Potential for abuse aside, Rep. Biggs’ plan would undoubtedly make Section 199A more equitable among industries and more simple for practitioners to apply. The problem, however, is one of cost. When the JCT scored the TCJA, it estimated that of the $1.5 trillion in tax cuts contained within the bill, $414 billion of it was attributable to the enactment of Section 199A. And that was WITH all the limitations and prohibitions in the provision, and WITH a 20% deduction instead of a 43% (or 47%) benefit. Double the deduction amount and remove all the limitations, and what would Rep. Biggs’ changes add to the deficit? I’m guessing well north of $500 billion over ten years, a price tag that will only grow when you layer on the other change in his proposal.   

That’s right…there’s more. And it’s a big one. Independent of Section 199A, H.R. 4947 would also allow a business to change its form from corporation to partnership without ANY tax consequences. This would be a huge departure from current law; as it exists today, any C corporation (or S corporation, for that matter), that wants to convert into a partnership is treated as having first liquidated. This causes the corporation to recognize gain at the entity level as if the corporation had sold its assets for fair market value. Then, the excess of the fair market value of those assets over the entity-level tax bill (and any other corporate liabilities), is treated as a liquidating distribution to the shareholders, giving rise to a second level of gain. Making matters worse, any intangible value of the corporation is taken into account as part of this hypothetical sale.
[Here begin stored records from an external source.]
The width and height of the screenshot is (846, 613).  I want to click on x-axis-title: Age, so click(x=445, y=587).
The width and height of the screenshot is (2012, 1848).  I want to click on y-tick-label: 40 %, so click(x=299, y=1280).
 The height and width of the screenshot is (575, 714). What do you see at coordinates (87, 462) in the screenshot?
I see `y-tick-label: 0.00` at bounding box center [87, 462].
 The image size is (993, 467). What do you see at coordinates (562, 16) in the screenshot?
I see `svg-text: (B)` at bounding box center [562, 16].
To illustrate, if A and B own a C corporation that has hard assets with a value of $5 million, intangible value of another $7 million, and a basis in those assets of $2 million, under current law, if the corporation were to convert into an LLC, the corporation would recognize gain of $10 million, taxed at 21%. The corporation would then be deemed to pass out the net value of $7.9 million, which A and B would pay tax on (less any basis they had in the stock) at a rate of 23.8%. That’s a total tax bill of nearly $4 million on the conversion.

Under Biggs’ proposal, apparently, a corporation would simply be permitted to snap its fingers and convert to a partnership to take advantage of Biggs’ generous 43% pass-through deduction without incurring ANY corporate or shareholder-level tax. That amounts to – obviously – a $4 million tax savings. What’s fascinating is that this proposal takes up only a single paragraph within the proposed legislation, but it’s impact would be felt throughout the Internal Revenue Code, requiring wholesale changes to the law as we know it.

And at the risk of burying the lede, guess what else Rep. Biggs’ legislation would do? Fully eliminate the estate tax, which would add several hundred billion more to the deficit over the next decade.

Combine the changes to Section 199A, tax-free corporate conversions, and elimination of the estate tax, and in all likelihood, Rep. Biggs’ 5-page plan adds as much to the deficit as the entire Tax Cuts and Jobs Act.

Look..Rep. Biggs’ legislation won’t go anywhere. The price-tag is too high. Democrats control the House, and they’re not going to push forward any proposal that not only corrects, but ADDS to the cuts imposed by the TCJA. But other legislation to tweak the pass-through deduction will follow, and if nothing else, it’s comforting to know that Democrat or Republican, tax pro or member of Congress, we can all find common ground in our shared distaste for Section 199A.